Discussion in 'This or That? (MFT only)' started by Zobeid Zuma, Apr 21, 2016.

  1. Zobeid Zuma

    Zobeid Zuma Mu-43 Regular

    39
    May 13, 2013
    So, here's my dilemma.

    My E-M5 is under the weather. It seems to read the battery capacity erratically, sometimes deciding the battery is nearly empty when it's not, and a few times even refusing to operate. Sometimes I can pop out the battery and pop it back in, and everything is OK. . . for a while. The problem is erratic. I know from past experience that sending it in for repair would take A While, and I worry about getting that dreaded "we can't duplicate the problem" response. Meanwhile the camera doesn't work dependably enough for me to rely on it, and it ends up sidelined.

    I've pondered a new E-M10 Mk2. It wouldn't cost too much, and it would actually upgrade one thing about the E-M5 that seems a bit weak, which is the EVF. However, M4/3 has somewhat lost its luster for me. The last couple of lenses I got were disappointing. The M4/3 lens catalog is large(ish) but disorderly, with both gaps and redundancies. And getting the E-M10 Mk2 would mean no escape from the awkward Olympus user interface and labyrinthine menu system.

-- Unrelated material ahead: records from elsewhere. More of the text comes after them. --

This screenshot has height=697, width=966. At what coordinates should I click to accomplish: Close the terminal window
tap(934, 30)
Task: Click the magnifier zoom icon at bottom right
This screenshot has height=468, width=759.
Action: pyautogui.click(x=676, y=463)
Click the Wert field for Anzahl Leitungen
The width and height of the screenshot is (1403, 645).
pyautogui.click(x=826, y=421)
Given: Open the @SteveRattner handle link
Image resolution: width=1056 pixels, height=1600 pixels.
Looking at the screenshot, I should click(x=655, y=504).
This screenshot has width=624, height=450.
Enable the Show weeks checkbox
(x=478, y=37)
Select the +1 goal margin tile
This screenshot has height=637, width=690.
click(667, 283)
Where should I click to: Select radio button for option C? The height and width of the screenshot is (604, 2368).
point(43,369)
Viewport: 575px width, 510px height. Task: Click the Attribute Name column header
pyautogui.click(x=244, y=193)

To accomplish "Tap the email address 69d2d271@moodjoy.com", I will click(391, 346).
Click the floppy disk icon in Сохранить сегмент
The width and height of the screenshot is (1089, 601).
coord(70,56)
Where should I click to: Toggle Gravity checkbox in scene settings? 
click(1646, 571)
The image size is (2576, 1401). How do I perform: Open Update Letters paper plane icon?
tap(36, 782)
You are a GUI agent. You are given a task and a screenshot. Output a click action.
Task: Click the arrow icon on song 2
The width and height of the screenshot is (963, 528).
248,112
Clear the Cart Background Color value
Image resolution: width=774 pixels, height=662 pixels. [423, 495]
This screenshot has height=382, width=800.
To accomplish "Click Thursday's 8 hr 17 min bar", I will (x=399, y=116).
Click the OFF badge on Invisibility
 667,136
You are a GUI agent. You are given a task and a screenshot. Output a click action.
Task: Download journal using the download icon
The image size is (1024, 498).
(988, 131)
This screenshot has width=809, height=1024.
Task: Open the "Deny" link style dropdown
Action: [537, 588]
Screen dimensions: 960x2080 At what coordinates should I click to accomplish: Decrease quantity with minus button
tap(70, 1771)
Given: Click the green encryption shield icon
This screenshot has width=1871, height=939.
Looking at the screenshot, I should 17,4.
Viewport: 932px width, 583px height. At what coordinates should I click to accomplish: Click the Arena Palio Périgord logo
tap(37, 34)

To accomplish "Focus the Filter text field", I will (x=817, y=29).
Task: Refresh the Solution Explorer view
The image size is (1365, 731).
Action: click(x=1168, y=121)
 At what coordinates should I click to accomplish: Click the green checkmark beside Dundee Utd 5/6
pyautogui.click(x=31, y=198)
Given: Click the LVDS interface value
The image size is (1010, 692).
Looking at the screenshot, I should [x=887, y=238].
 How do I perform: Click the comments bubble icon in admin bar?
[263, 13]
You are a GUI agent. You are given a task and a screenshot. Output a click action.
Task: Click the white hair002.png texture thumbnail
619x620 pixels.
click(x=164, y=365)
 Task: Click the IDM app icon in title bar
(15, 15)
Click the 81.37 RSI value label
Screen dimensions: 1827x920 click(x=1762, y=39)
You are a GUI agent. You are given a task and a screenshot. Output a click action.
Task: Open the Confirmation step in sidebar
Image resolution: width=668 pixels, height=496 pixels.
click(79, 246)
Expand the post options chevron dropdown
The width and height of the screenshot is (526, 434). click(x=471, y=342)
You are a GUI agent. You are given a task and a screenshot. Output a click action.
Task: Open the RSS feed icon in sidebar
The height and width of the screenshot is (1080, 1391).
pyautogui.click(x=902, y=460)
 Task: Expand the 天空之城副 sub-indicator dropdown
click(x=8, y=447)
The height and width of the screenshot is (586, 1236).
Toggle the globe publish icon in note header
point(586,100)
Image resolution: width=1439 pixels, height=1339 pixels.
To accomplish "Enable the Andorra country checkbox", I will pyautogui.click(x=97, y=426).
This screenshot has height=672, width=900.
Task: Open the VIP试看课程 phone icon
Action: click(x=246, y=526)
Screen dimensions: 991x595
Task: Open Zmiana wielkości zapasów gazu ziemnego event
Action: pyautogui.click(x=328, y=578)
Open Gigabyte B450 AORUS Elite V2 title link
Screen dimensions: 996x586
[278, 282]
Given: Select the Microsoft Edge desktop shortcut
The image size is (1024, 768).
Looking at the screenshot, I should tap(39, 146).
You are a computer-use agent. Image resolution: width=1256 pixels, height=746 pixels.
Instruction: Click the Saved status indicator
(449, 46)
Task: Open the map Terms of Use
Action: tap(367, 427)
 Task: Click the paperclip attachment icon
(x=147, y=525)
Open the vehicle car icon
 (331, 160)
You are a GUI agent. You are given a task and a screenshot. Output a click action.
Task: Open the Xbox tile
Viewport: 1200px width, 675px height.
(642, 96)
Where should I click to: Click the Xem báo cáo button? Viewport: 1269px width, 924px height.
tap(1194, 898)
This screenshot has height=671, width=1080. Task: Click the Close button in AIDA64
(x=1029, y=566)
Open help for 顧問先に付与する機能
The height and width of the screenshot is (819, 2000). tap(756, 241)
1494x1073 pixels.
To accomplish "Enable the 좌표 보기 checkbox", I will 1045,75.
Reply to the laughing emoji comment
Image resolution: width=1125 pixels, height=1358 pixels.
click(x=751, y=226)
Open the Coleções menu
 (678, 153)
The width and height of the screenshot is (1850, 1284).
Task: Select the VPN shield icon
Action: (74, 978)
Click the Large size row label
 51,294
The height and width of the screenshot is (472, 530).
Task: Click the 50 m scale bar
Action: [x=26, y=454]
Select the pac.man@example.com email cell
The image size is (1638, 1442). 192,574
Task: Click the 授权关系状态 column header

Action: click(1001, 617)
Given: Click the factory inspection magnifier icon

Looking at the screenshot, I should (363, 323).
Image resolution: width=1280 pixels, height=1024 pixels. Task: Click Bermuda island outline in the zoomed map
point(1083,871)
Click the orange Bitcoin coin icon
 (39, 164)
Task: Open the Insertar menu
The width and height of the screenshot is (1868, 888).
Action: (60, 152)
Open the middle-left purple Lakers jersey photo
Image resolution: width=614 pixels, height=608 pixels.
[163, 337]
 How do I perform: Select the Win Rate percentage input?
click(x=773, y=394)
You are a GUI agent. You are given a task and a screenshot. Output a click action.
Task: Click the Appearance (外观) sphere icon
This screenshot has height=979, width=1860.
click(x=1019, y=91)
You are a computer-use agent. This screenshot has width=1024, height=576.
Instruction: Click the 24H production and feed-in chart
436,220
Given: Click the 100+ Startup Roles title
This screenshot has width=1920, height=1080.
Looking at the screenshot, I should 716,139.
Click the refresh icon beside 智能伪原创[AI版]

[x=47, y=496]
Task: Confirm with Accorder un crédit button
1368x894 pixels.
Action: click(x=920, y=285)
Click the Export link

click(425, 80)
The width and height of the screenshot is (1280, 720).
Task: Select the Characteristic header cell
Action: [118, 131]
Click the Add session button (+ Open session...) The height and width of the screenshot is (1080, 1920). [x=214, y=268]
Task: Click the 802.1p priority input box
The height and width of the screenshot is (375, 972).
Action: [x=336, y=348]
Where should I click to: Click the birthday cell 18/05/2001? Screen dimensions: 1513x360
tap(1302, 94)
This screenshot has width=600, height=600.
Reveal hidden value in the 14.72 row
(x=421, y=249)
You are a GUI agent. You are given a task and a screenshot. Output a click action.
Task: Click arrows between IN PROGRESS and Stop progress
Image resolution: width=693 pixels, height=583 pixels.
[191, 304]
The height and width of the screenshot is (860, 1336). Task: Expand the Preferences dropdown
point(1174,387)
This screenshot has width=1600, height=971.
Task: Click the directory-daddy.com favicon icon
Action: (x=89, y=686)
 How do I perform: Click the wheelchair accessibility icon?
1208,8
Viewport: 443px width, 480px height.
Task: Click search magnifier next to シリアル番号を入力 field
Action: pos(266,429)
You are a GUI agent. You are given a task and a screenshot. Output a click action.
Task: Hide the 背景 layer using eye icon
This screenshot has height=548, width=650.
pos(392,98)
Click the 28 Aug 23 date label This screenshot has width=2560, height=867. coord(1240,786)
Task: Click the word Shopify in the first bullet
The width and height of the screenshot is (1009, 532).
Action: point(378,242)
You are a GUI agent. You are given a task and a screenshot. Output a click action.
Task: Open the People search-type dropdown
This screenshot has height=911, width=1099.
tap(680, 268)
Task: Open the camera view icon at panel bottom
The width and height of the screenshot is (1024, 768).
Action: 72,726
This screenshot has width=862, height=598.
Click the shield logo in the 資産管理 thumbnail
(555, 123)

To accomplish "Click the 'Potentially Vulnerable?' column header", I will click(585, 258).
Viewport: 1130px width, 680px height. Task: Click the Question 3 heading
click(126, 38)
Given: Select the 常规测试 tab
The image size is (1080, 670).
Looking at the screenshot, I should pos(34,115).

    I've longed for the Fuji X-T1 ever since it came out. The look, the size, the control layout. . . all reminds me of the Ricoh XR7 film camera that I first learned on, and which I still find very pleasant to operate. It's as though Fuji somehow got into my head and pulled my dream camera out. It also has multiple aids for manual focusing, which is an area where I feel the E-M5 really falls down. There's no question I would have bought the X-T1 when it was released, if I hadn't already got the E-M5 and was in my honeymoon time with it!

    However... With the Fuji, I would be starting from zero. I have no lenses, nothing. And the lenses, they are pricey. This would be a costly commitment for a camera that would perform only slightly better by any objective standard.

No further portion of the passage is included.